Estonia goes to the polls on Sunday in a general election that offers the unusual prospect of a contest for first place between two liberal parties. One is the Reform Party, strongly pro-market, which has been in government since 2005; the other is the Centre Party, more populist in tone and slightly eurosceptic, which has been the main opposition party for the last two terms and is now running ahead of Reform in the polls.
Both sit in the liberal-centrist group in the European parliament. The Reform Party is a member of Liberal International; the Centre Party applied for membership in 2001 but was rejected – according to Wikipedia, because the conduct of its leader, Edgar Savisaar, was found to “not always conform to liberal principles”

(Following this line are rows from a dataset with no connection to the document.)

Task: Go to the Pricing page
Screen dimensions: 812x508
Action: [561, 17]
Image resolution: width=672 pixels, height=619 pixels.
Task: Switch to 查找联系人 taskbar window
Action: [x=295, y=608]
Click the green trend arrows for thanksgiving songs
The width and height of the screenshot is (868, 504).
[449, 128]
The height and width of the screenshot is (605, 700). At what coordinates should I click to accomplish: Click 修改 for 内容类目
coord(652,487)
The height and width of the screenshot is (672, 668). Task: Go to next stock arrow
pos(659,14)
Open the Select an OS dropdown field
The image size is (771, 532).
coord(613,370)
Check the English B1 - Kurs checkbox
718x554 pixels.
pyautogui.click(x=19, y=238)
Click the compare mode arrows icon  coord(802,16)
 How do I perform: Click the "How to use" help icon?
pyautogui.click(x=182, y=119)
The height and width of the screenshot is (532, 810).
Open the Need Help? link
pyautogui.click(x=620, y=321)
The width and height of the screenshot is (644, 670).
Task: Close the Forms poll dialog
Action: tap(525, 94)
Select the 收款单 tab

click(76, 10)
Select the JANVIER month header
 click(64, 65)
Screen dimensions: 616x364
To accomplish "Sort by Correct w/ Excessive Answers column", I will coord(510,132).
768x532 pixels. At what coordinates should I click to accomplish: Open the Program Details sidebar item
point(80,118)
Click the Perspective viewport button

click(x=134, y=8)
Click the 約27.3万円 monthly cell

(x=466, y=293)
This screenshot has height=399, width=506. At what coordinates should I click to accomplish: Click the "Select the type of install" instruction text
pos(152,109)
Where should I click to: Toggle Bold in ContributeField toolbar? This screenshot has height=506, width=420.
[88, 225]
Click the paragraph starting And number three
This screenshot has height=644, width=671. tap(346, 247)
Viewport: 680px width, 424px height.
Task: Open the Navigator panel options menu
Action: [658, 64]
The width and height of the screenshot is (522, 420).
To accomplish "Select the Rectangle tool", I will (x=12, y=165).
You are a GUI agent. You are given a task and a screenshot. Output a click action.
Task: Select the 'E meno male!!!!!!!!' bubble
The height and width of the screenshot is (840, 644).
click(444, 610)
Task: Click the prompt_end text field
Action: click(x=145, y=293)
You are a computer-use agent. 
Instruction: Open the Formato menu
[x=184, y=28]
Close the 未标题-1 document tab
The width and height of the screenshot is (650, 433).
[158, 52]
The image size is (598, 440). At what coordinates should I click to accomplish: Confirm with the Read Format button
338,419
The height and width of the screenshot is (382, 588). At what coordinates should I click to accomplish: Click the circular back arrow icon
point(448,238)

It’s not terribly unusual for European countries to have two liberal parties, one leaning to the right and one to the left, but rarely are they on such bad terms as Estonia’s. Economic policy is only part of the reason: probably more important these days is the ethnic or security question, with the Centre Party based heavily in the votes of the country’s large Russian minority. The ongoing crisis in Ukraine has made many Estonians nervous about Russian intentions, and Savisaar’s previous co-operation with Vladimir Putin has evidently led some to regard his party as a potential fifth column.
That means that even if the Centre Party takes first place in Sunday’s voting, it’s unlikely to be able to form a government. The Reform Party should be able to continue in office with the support of either or both of the other two main parties, the centre-right Pro Patria and Res Publica Union (IRL) and the centre-left Social Democrats (SDE). IRL served as the junior partner in coalition from the 2007 election until last year, when it was replaced by SDE.
In contrast to the situation in much of Europe, Estonians seem to be reasonably content with their established parties. At the last election, in 2011, the four of them won 89.5% of the vote between them, and all the seats (there is a 5% threshold for representation, which is otherwise proportional). That figure will no doubt come down, but according to the polls it’s still holding above 80%.
It’s not hard to find an explanation for this contentment: Estonia’s performance through the European financial crisis has been remarkably good. Its public debt is the lowest in the European Union and unemployment has more than halved since 2010. The Reform Party has been committed to sound finance and as a result the country has become something of a poster child for austerity measures, although the explanation for its success is probably more complicated than that.
Nonetheless, it’s further confirmation of the point I was making the other day about the common ground between liberals and centre-left. The most aggressively free-market of Estonia’s parties seems to have no difficulty sitting in coalition with the social democrats, and vice versa. Last year’s change of coalition partner has led to more progressive social policies but no major shift on either economics or security.
Polls suggest that two smaller right-wing parties, the Conservative People’s Party and the Free Party, may also pass the threshold to enter parliament. If so, that will render coalition-making more difficult, probably increasing the chance of a grand coalition between Reform, IRL and SDA. The Greens, who were represented between 2007 and 2011, are languishing well below the 5% mark.
Results should be available by late morning Monday, Australian time. You can try the official website here, but it’s fair to say that Estonian is a challenging language.